Self-hosted KoBoToolbox randomly "shutting down" (504 error)

boris · June 3, 2022, 7:58am

Hello,

Just an update on my last message: it appears that after deactivating the cheaper algorithm and restarting KoBoCAT + KPI with ./run.py -cf up -d --force-recreate kpi kobocat nginx, the surveys are not loading anymore.

Then, restarting Kobo with ./run.py makes it freeze at the last step when waiting for environment to be ready:

I had to revert the changes with ./run.py --setup (i.e. reactivate the cheaper algorithm) and it works again (until it crashes in a few days ).

Thanks in advance,

Regards,
Boris

yjouanique · June 4, 2022, 4:14pm

Just want to echo that our setup also crashes very frequently with no useful logs to investigate (like ~10 times/day - our traffic is pretty high).

Evidently some uWSGI tuning might be required, but we don’t really have much expertise to track this down, so we haven’t tried some of these tuning parameters advised above.

The impact is very limited since containers are automatically respawned by our infrastructure (we run on kubernetes), and we run 2 nodes anyway so the traffic is instantly rebalanced, so it’s not a huge deal but is still something we’d like to fix at some point.

We’ll give it a try and will report back, but a tuning guide for self-hosters might be a useful thing to do.

OlivierL · June 6, 2022, 3:26pm

There is something wrong because you should see some workers on KoBoCAT too.
Why is the list of your workers empty?

Are your screenshots with cheaper deactivated or activated? (I guess it’s with cheaper on but I want to confirm).

Can you confirm which container needs to be restarted to make the app work again?

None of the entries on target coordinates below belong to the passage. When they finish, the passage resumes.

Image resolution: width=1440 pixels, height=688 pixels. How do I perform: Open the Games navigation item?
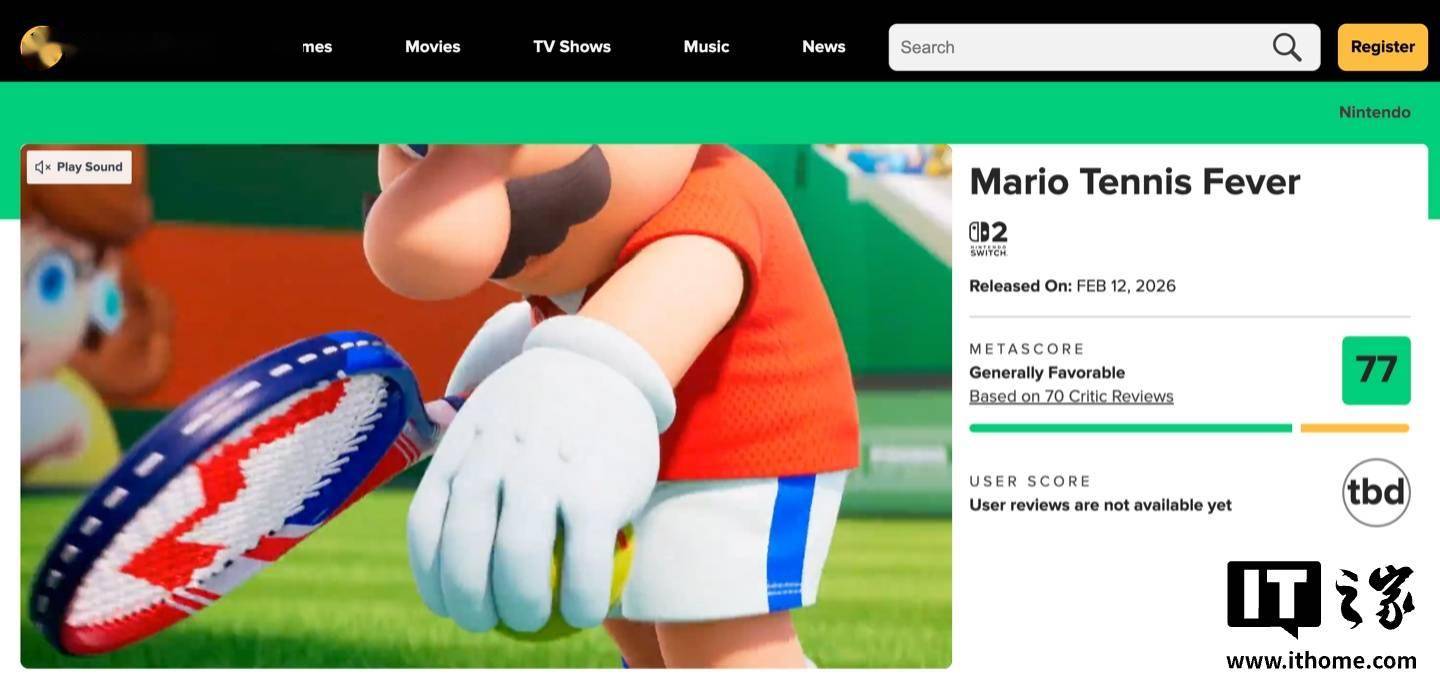[315, 47]
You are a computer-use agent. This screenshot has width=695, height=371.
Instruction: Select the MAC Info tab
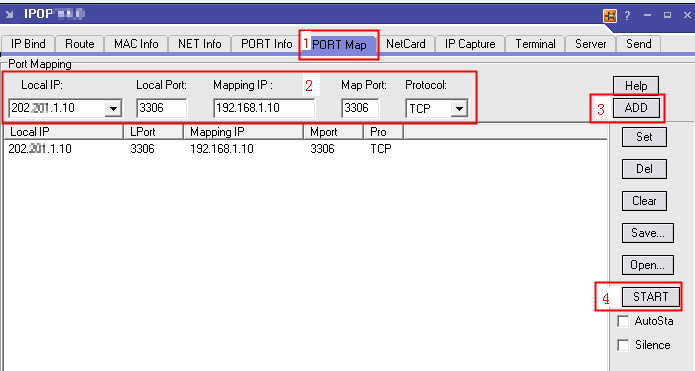tap(136, 44)
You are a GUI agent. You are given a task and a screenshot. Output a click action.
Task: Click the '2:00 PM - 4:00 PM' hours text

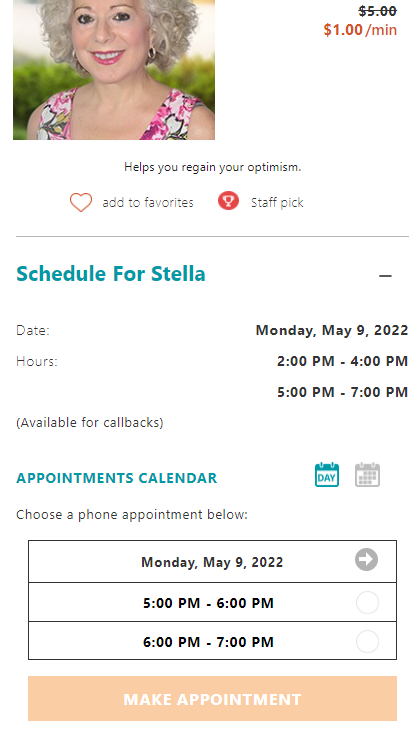pyautogui.click(x=343, y=361)
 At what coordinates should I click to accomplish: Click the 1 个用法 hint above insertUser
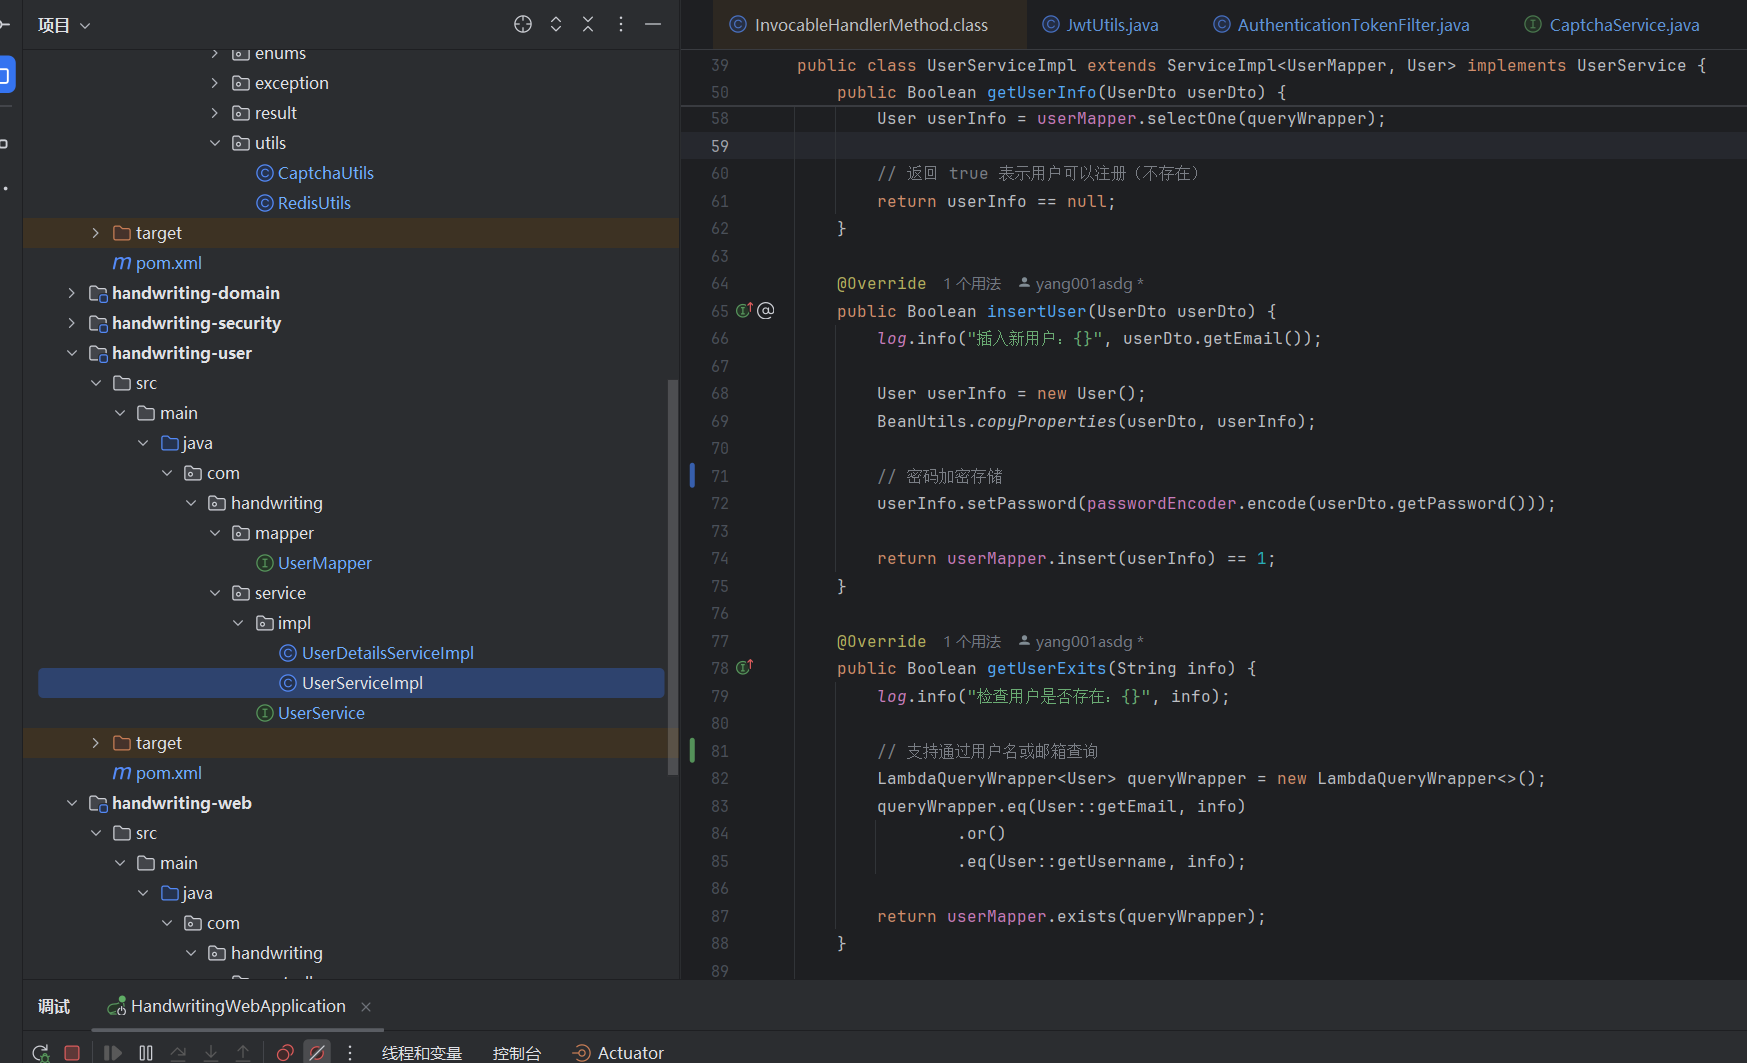click(x=971, y=284)
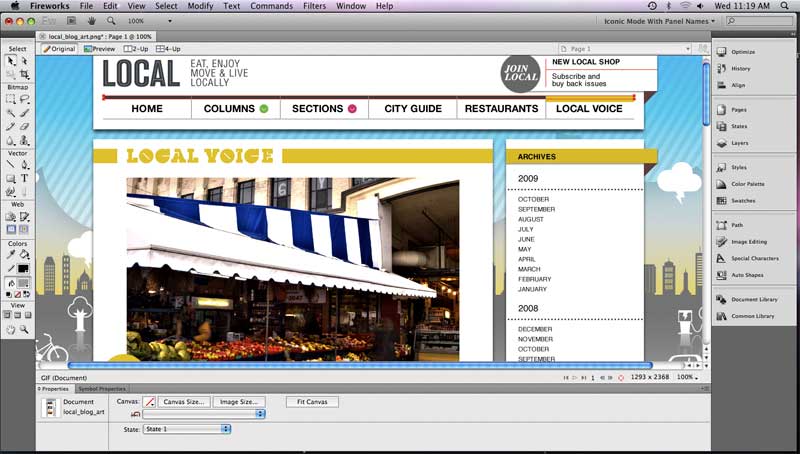Open the Color Palette panel

click(x=747, y=184)
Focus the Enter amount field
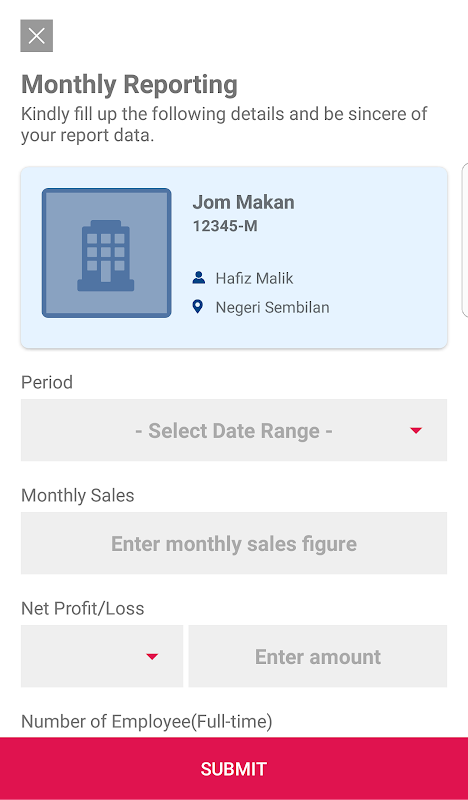 tap(318, 656)
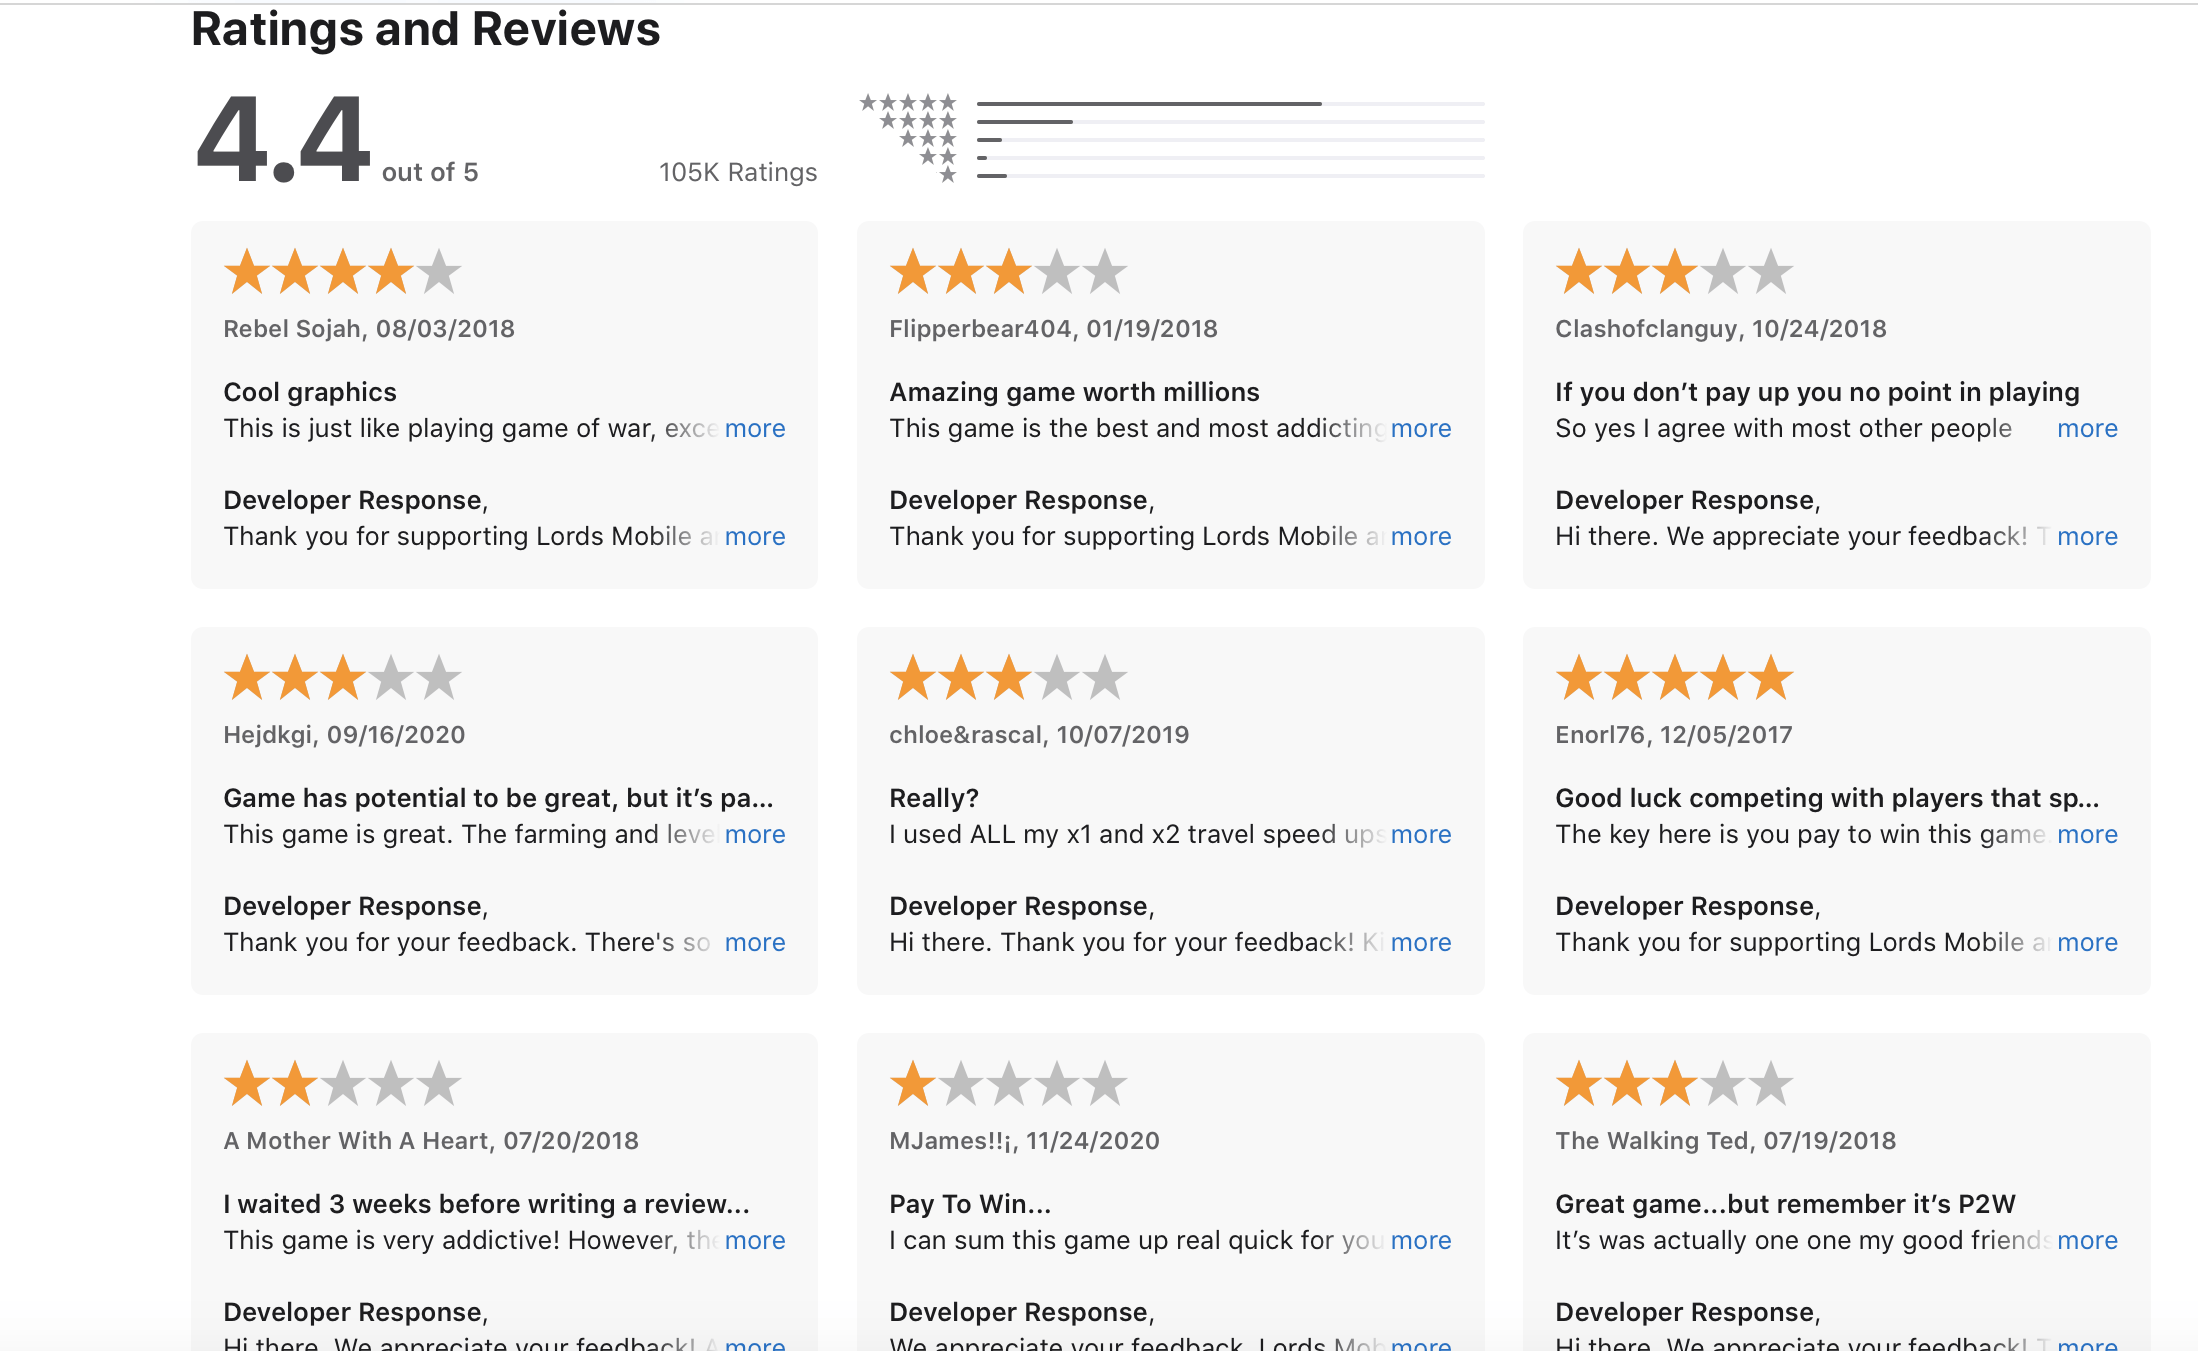
Task: Click Rebel Sojah's four-star rating stars
Action: point(342,272)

boris · June 7, 2022, 2:45pm

Hi,

There is something wrong because you should see some workers on KoBoCAT too.
Why is the list of your workers empty?

@OlivierL, well, now I do see some workers listed in KoBoCAT. Honestly no idea why no one was showing up when I took the previous screenshots:

Are your screenshots with cheaper deactivated or activated?

All screenshots were taken with cheaper activated, as deactivating them resulted in some weird behaviour mentioned in my previous message (i.e. surveys not loading, impossible to restart with ./run.py).

Can you confirm which container needs to be restarted to make the app work again?

I’ll need to wait the next 504 error to confirm that but I think restarting KPI solves the issue (I’m now restarting regularly with ./run.py -cf restart kpi kobocat nginx which does the trick).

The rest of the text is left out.